Mesmo o mais racional & materialista dos homens não se satisfaz apenas com a existência profana. Resistente à hipocrisia dos sacerdotes profissionais e à manipulação da fé, a necessidade de se vincular a algo maior e mais profundo faz esse homem se voltar para a arte e a literatura.

É importante esclarecer que essa comunhão sagrada não acontece somente com a arte e a literatura herméticas, de natureza alquímica ou xamânica. Ela não acontece apenas com os labirintos sensoriais de um Mário Cesariny ou um Herberto Helder ou um Jorge de Lima ou um Murilo Mendes.

No mundo atual, o erudito Zaratustra e o popular Macunaíma dançam juntos, e o poder dionisíaco manifesta-se também na complexa simplicidade de poemas sem máscara nem disfarce, diretos & claros feito um beijo. Os poemas gaiatos & dançarinos de António compõem A gaia ciência da era do wi-fi e do GPS.

“A sacralização do cotidiano por meio da lírica-de-combate não precisa seguir somente a trilha de Hermes Trismegisto. Liberdade também rima com simplicidade. Além da lírica subterrânea existe a lírica de superfície. António Pedro Ribeiro admira os surrealistas, mas evita prudentemente a escrita automática tão hermética-alquímica-elitista, preferindo às charadas obscuras a anáfora da música pop.” (Axis mundi)

Sobrinho de Nietzsche (o guerrilheiro), filho de Chamfort (o homem-bomba) e neto de Montaigne (o estrategista), o poeta de Queimai o dinheiro, Café Paraíso e tantos outros manifestos ébrios pertence à pequena família de moralistas ocidentais. Moralistas não no sentido de defensores da moral e dos costumes conservadores, mas no sentido de críticos vigorosos da economia de mercado, do sistema corrompido e do pensamento reacionário, mercado-sistema-pensamento do tipo católico-capitalista-consumista.

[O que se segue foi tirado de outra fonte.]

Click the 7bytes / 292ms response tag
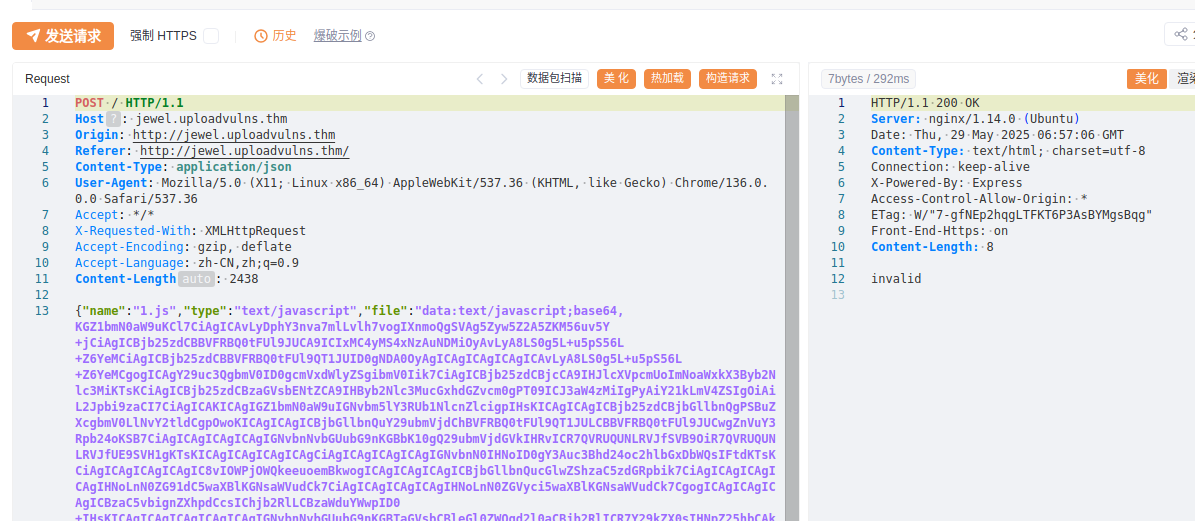1195x521 pixels. pyautogui.click(x=868, y=79)
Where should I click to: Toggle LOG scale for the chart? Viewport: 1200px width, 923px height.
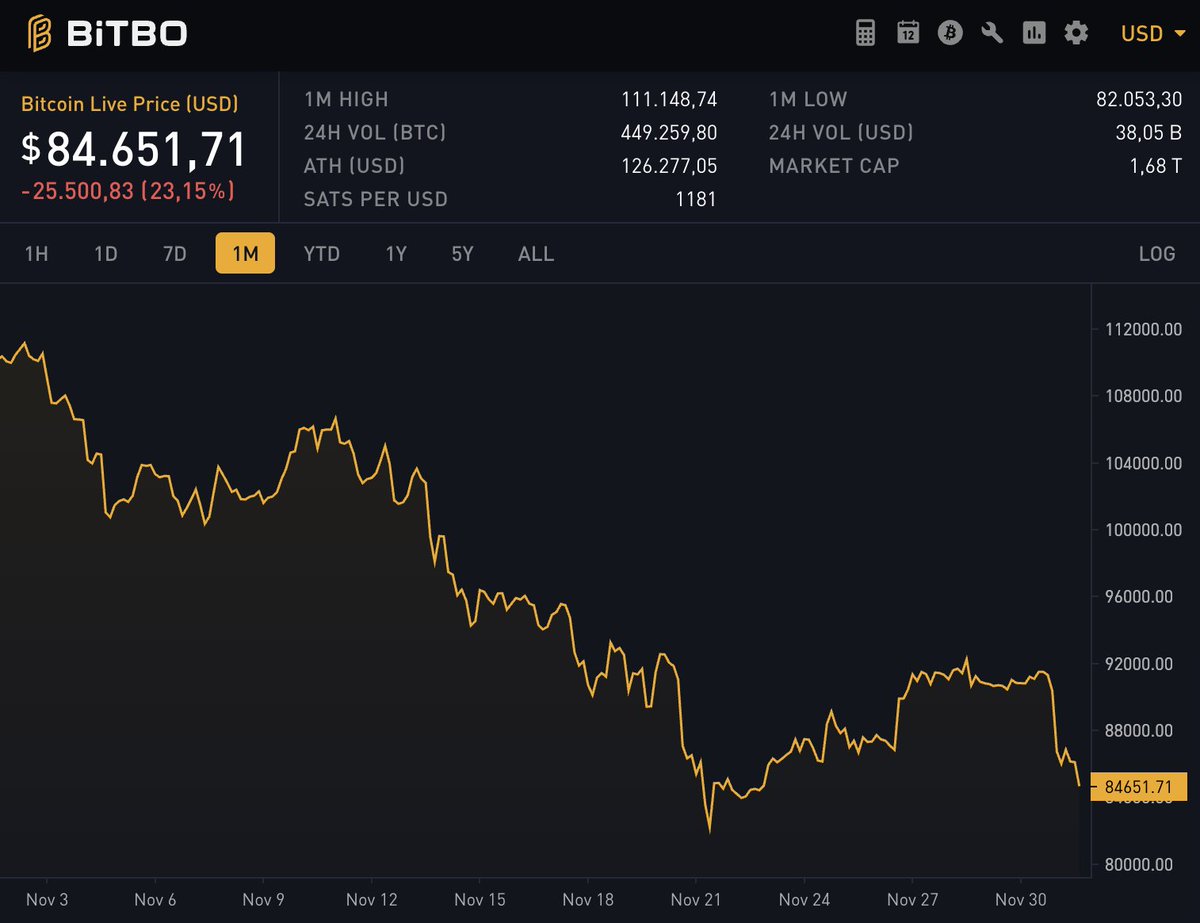[x=1156, y=254]
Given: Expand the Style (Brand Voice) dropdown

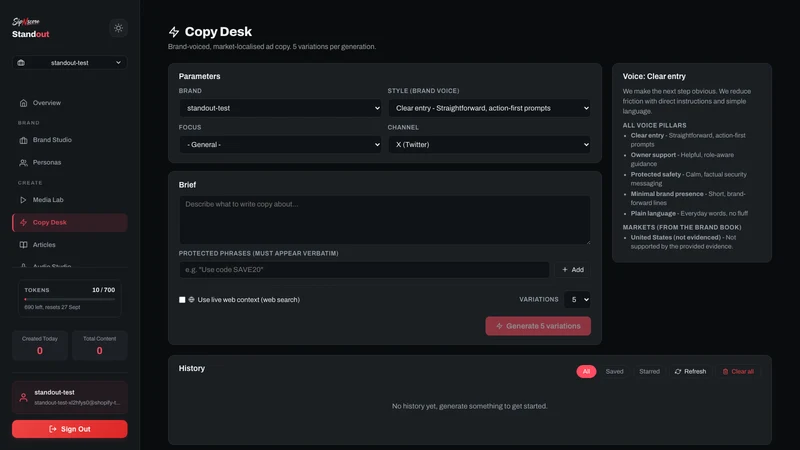Looking at the screenshot, I should tap(489, 108).
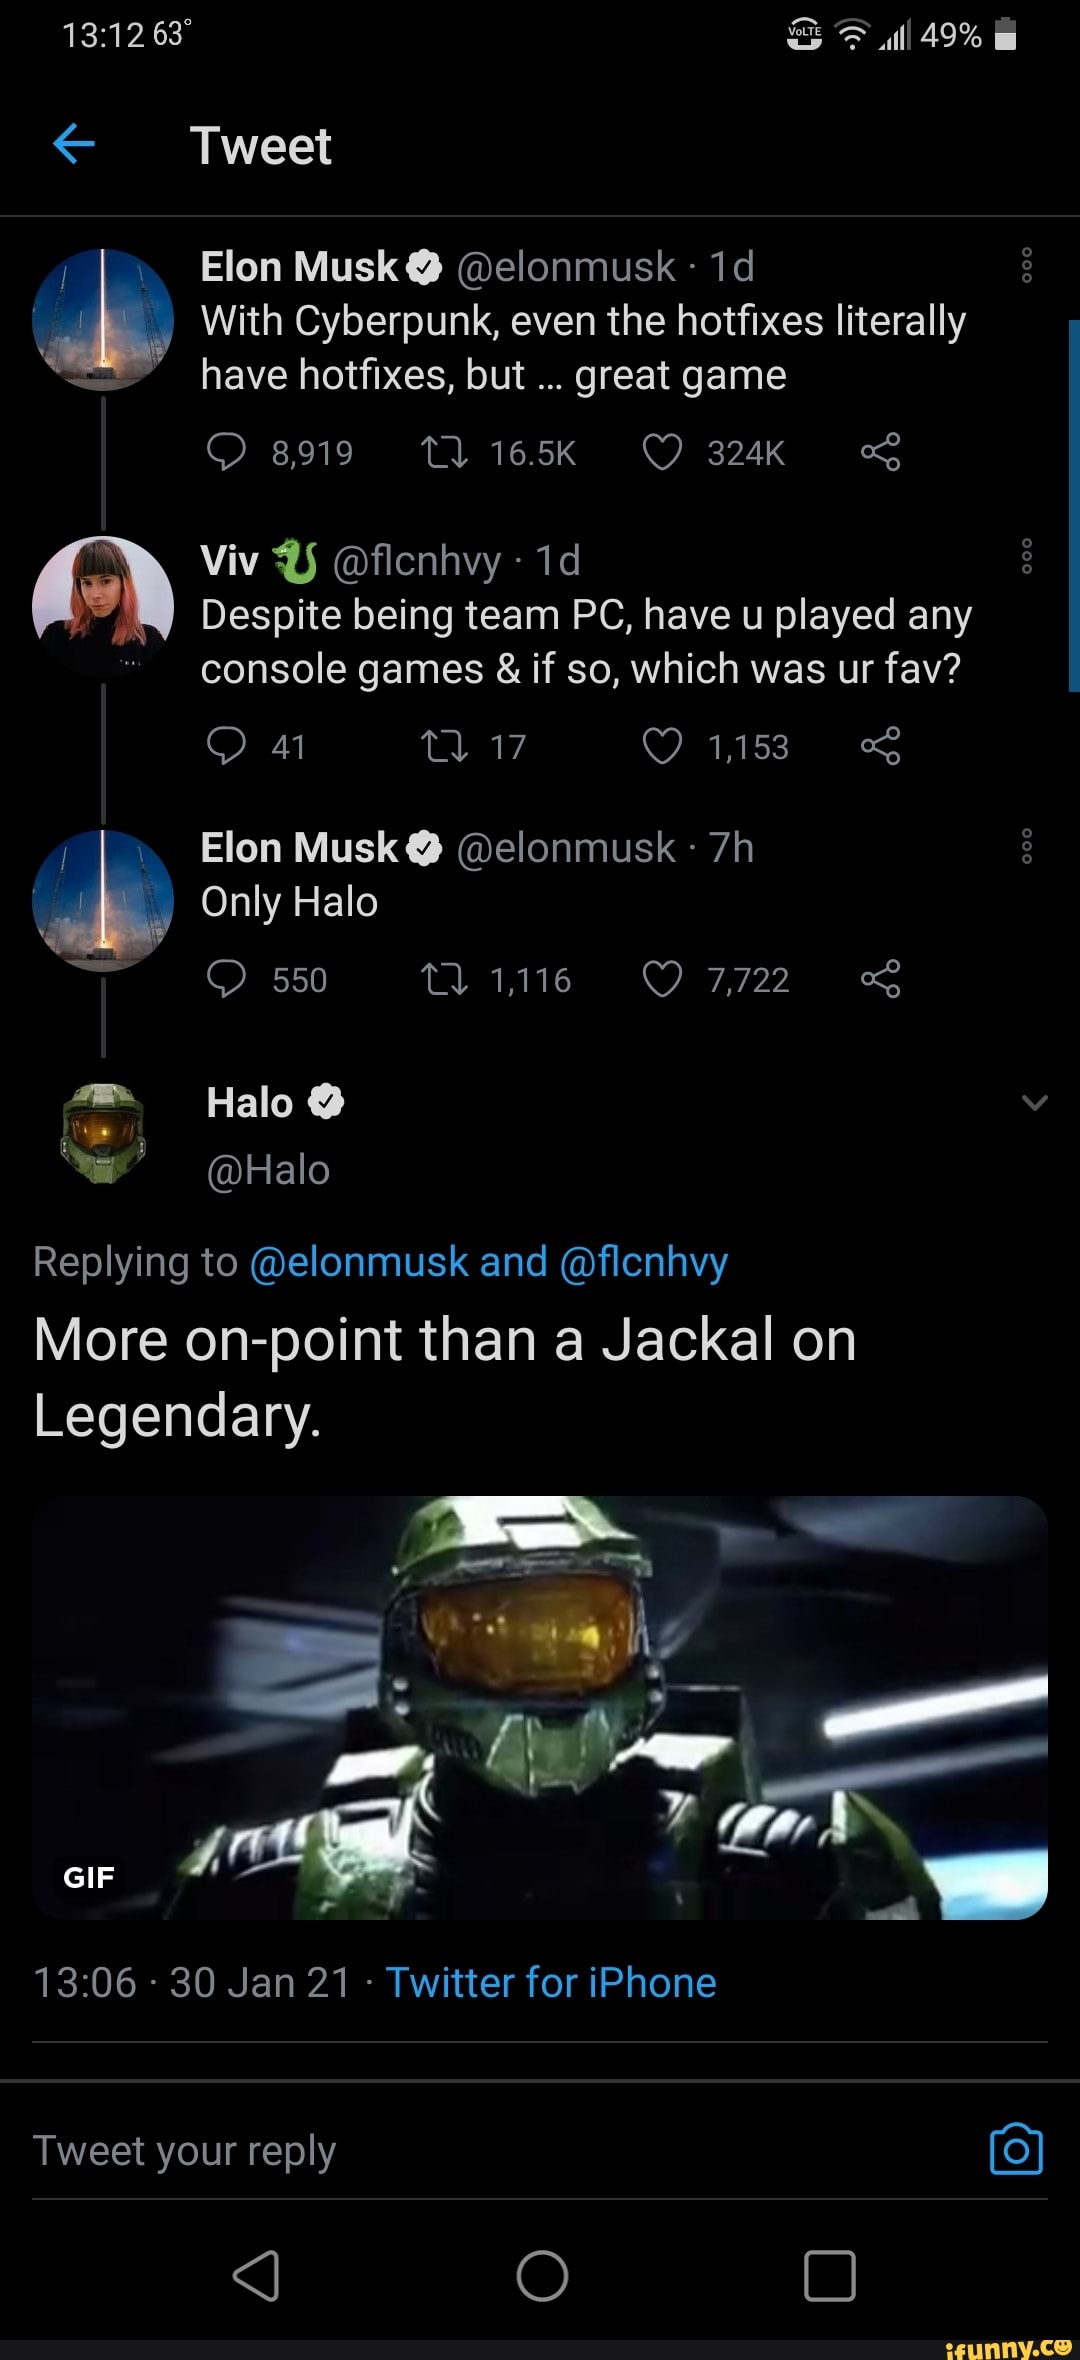The width and height of the screenshot is (1080, 2360).
Task: Select the 'Tweet' header title
Action: [261, 145]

Acompanho as manifestações regulares de António Pedro Ribeiro no feicebuque e posso garantir, também, que não há uma fronteira clara entre seus poemas em versos — perdoem-me o pleonasmo — e suas postagens em prosa. A demanda entusiasmada e a intensidade libertária são as mesmas, numa forma & noutra. Sem afetação, sem artifícios de linguagem. A pequena diferença entre a poesia e a prosa de António está na tecla Enter, sua poesia é prosa-com-enjambement.

Isso demonstra que António é um poeta-cronista. Na rede social, nos cafés ou nos livros, ele não faz pose de intelectual, de semideus beletrista. Fodam-se os beletristas, os pedantes! Bisneto de Sócrates, o poeta conversa com o leitor-ouvinte, fala mas também escuta, vive a vida, mancha-se, chora, faz graça, ri alto, copo após copo após copo.

No fundo da garrafa está o infinito. Está a força, o influxo divino. Combatendo com as armas mais sagradas — da utopia, da iluminação profana —, segue o poeta maldito sob o peso embriagado da vitória moral. Num planeta de derrotados físicos & emocionais, que outra vitória seria possível?

Nelson de Oliveira

É ficcionista e crítico literário. É autor de Poeira: demônios e maldições e Ódio sustenido, entre outros.